De la historia del desencanto (y del fragil descenso del yo)

El ritmo no es lento. Le dije mátalo porque no soportas encontrarlo el mismo siempre al regresar. Ahora no sabe cómo detenerse, no sabe si graznar o arrojar la bomba por la ventana. ¿Es de noche? Sólo percibe que ahí hay una ventana, que del otro lado hay otro lado. Vino y repartió algunas hojas con manifiestos que decían "él es", "él no es", "él será", "él no será". Las verdades engendraron vitrinas dentro del cuarto (el estómago del idiota). Hay un rumor poderoso de que se aproxima el agua. El ritmo no tiene un compás. Desea decirle al cuerpo que le diga un "ay", pero hasta los ayes se han pronunciado por un no.
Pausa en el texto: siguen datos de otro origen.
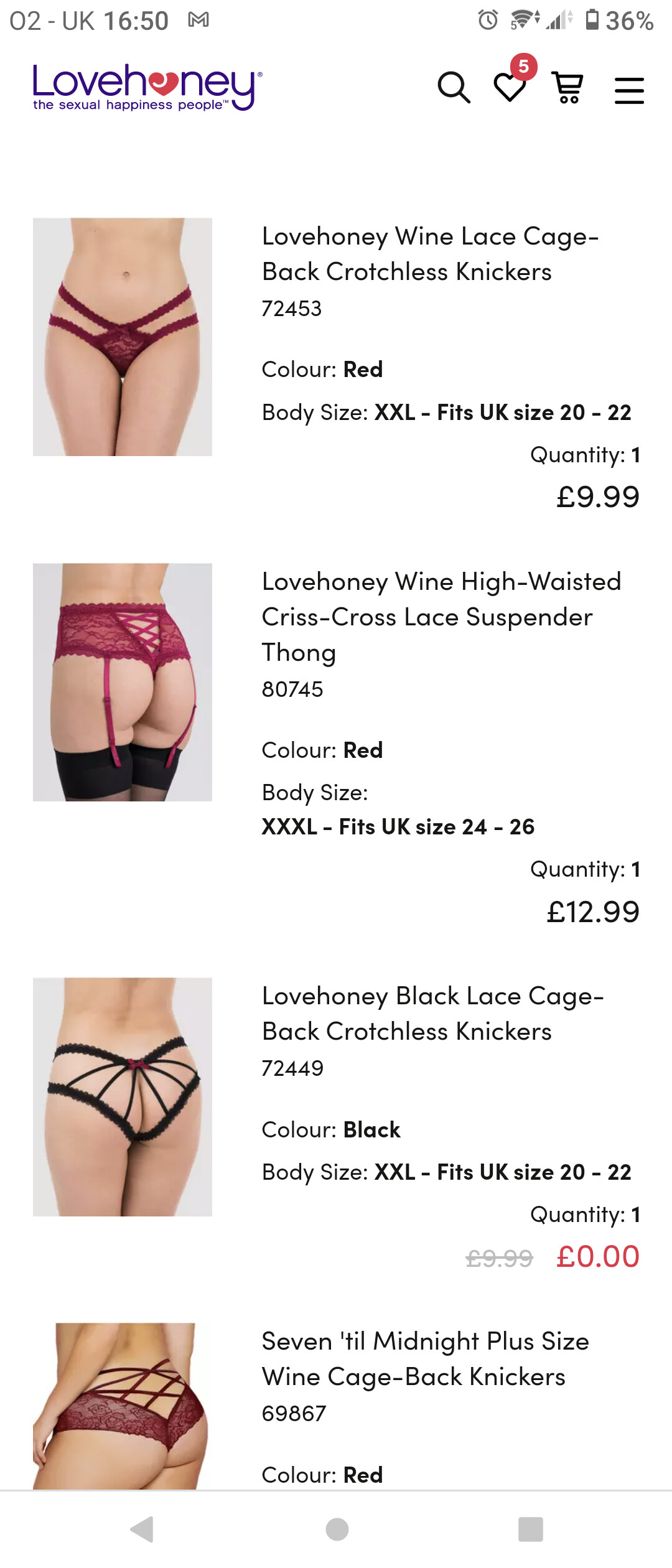Tap the Android home button
This screenshot has height=1568, width=672.
point(337,1529)
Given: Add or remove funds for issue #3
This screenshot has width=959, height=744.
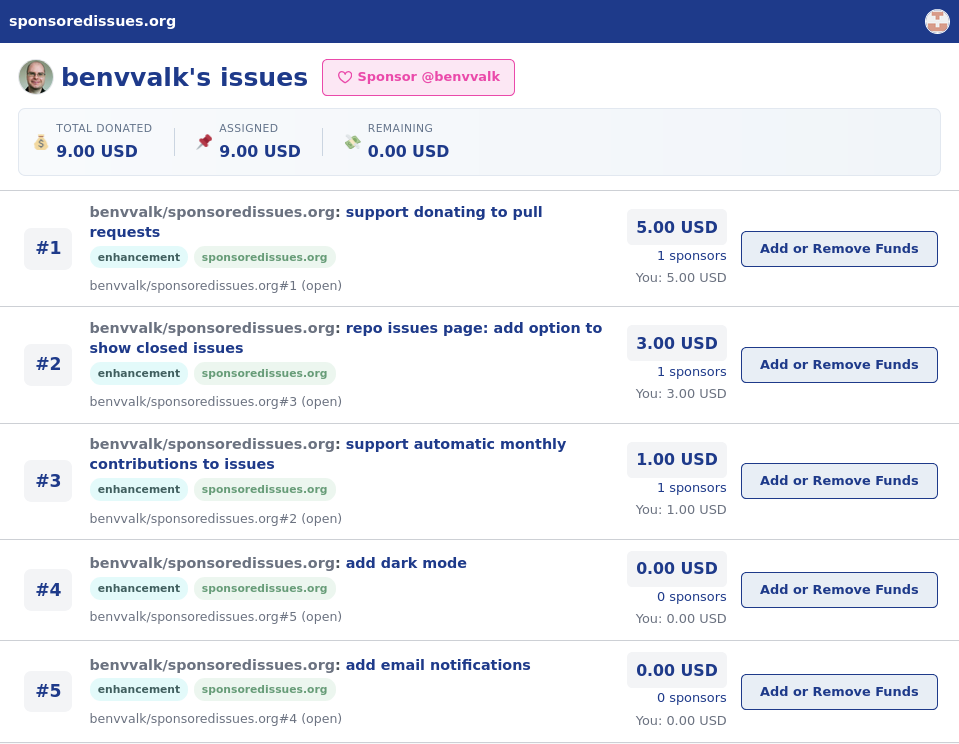Looking at the screenshot, I should 838,481.
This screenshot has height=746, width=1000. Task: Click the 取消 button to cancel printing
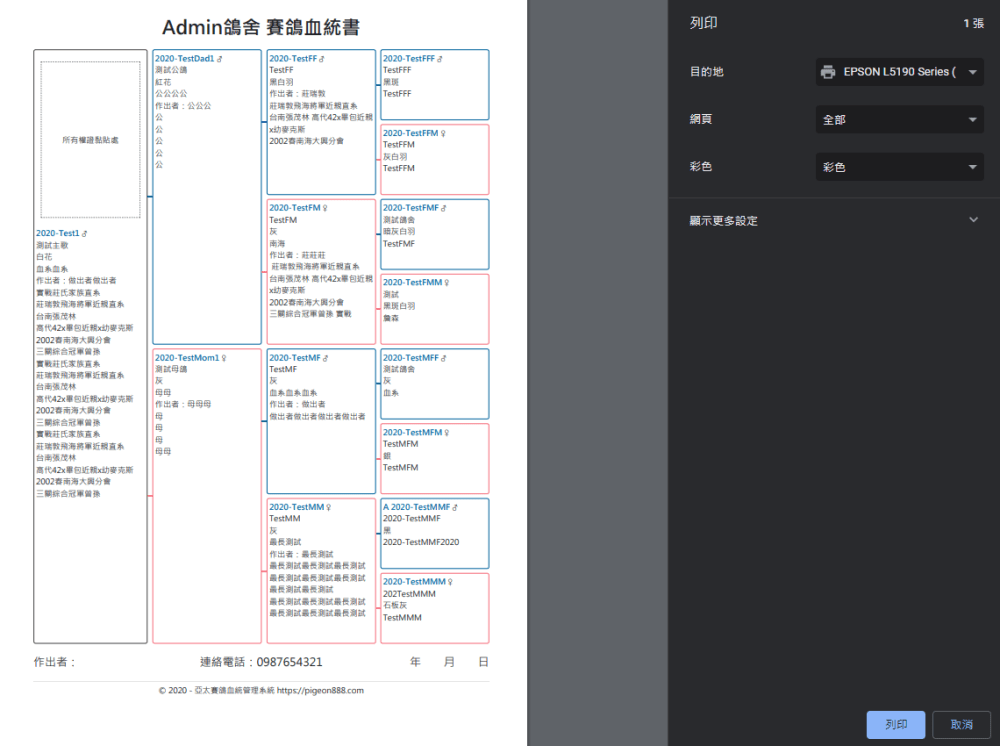(x=960, y=724)
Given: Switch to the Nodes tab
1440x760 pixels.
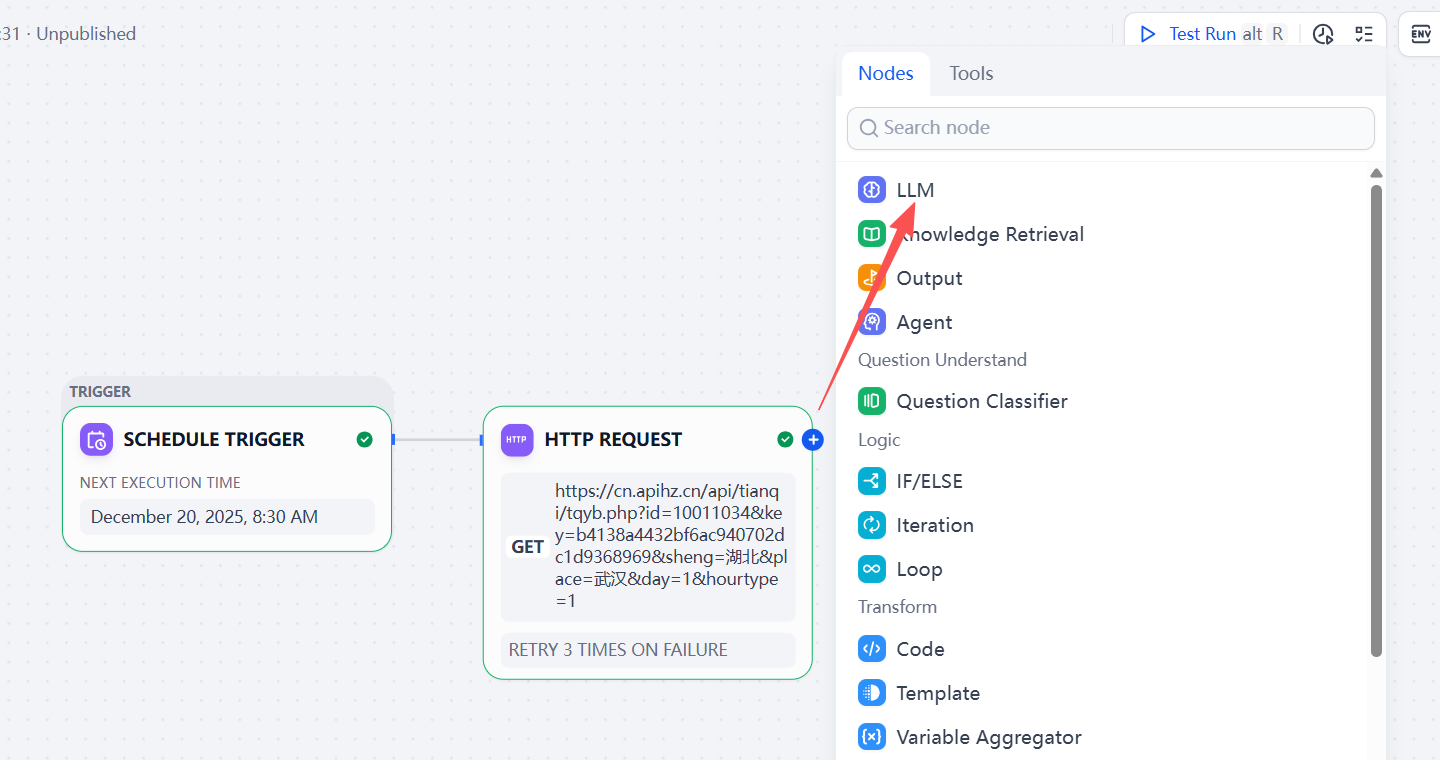Looking at the screenshot, I should [x=886, y=73].
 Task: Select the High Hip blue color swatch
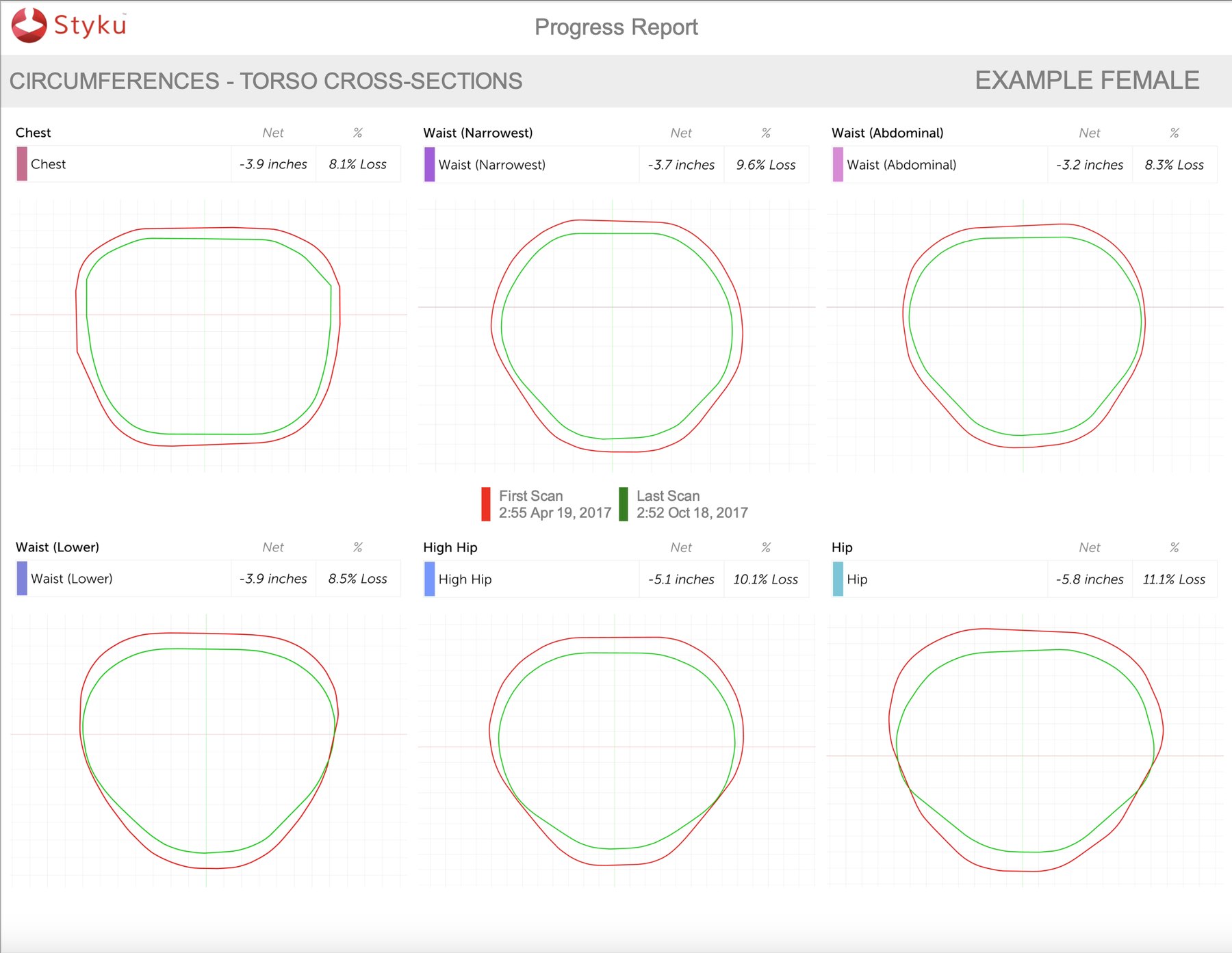[x=430, y=579]
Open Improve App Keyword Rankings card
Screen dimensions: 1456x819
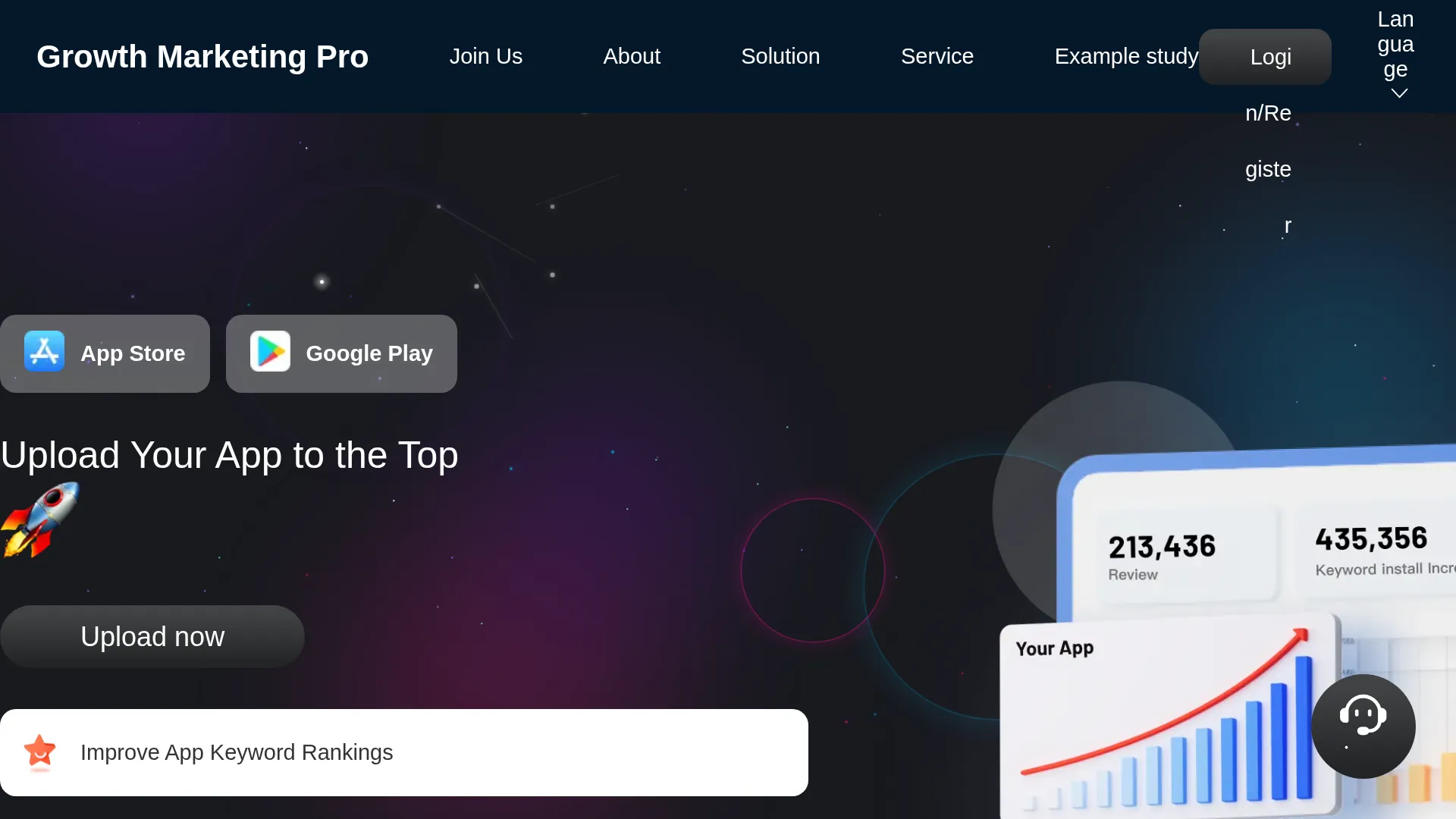pyautogui.click(x=404, y=752)
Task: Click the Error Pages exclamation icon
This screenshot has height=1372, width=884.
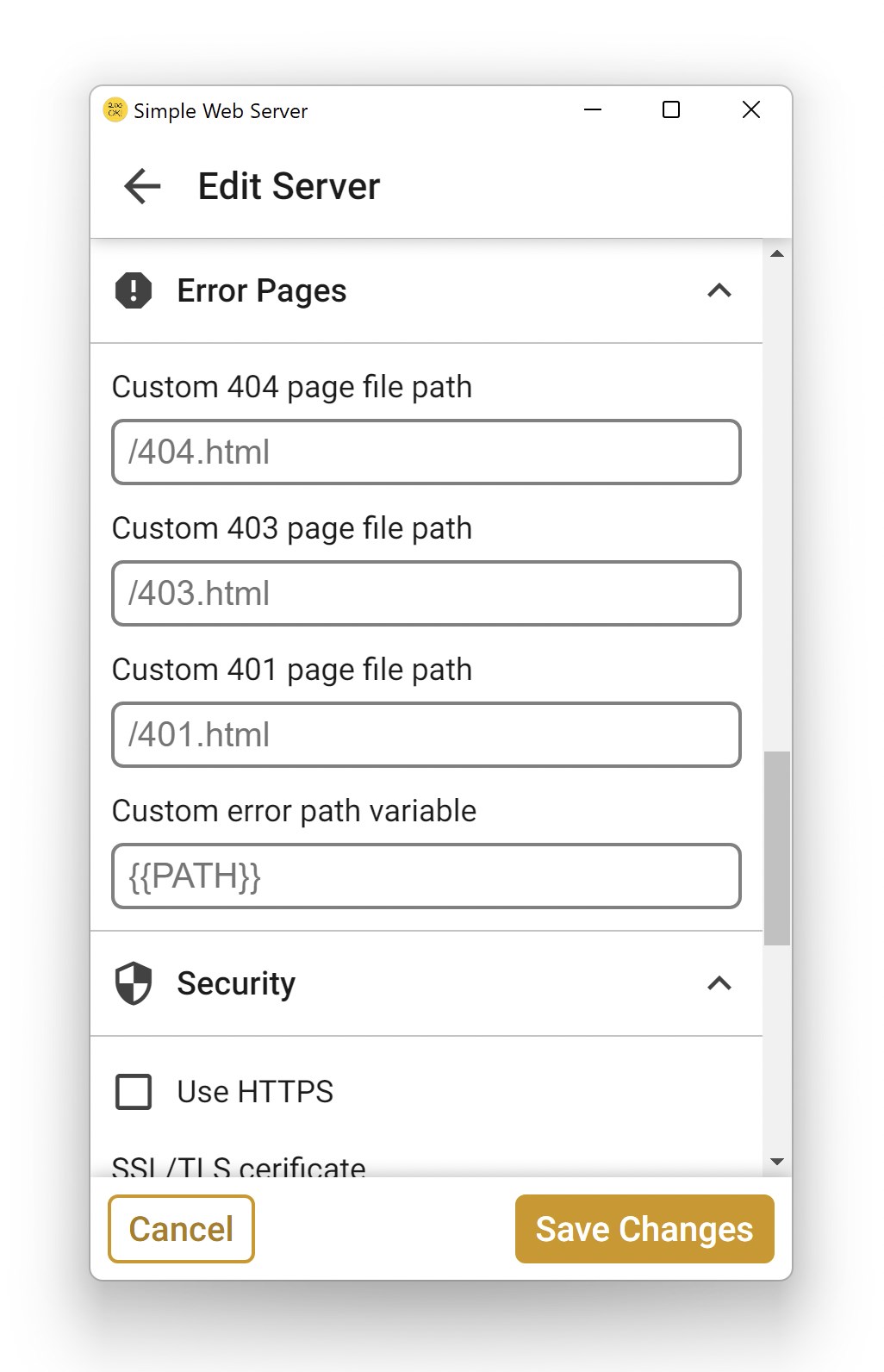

No hay litigio. No hay pasión. No hay rezos. Le dije a Dios que no entrara. Espera el el pórtico porque adentro sólo hay mugre: repugnantes aves caminan a ras del suelo buscando la última semilla y se llenan las patas de una sangre viscosa que no absorbe el suelo, que no puede descender en forma de nieve sobre la colina de aquellos ayeres. Le dije mátalo, estás expuesto a verle crecer como a una hydra hambrienta de tierra, de paredes firmes y humedad abismal. Ahora sólo puede morderse el pulgar como ese niño inquieto que deseó conocer en su infancia, que se abrumó entre sábanas y desdenes. No. No hay por qué llorar, aquí no habrá ni polvo para sacudir por las mañanas. La habitación no contiene más que unos muros matemáticos que empiezan a calcular abismos. No somos hombres, dijo, aquí no nacemos hombres, sino entes espaciales sobre quienes se fundamentan los objetos, somos el ancestro del eso, del aquello. No guardamos ni calor ni frío. Observa que ni los espejos reflejan una mínima o nula proporción de nuestros cuerpos.

La ventana no deja de ser ventana, pero hay una distancia descomunal que interpretada sería un cabello, un delicado hilo que desciende de una cabeza mítica, que parte en dos al rayo y bifurca las verdades.

Entonces se fragmentó. Decidió avanzar a lo largo de todas las direcciones. No volverá.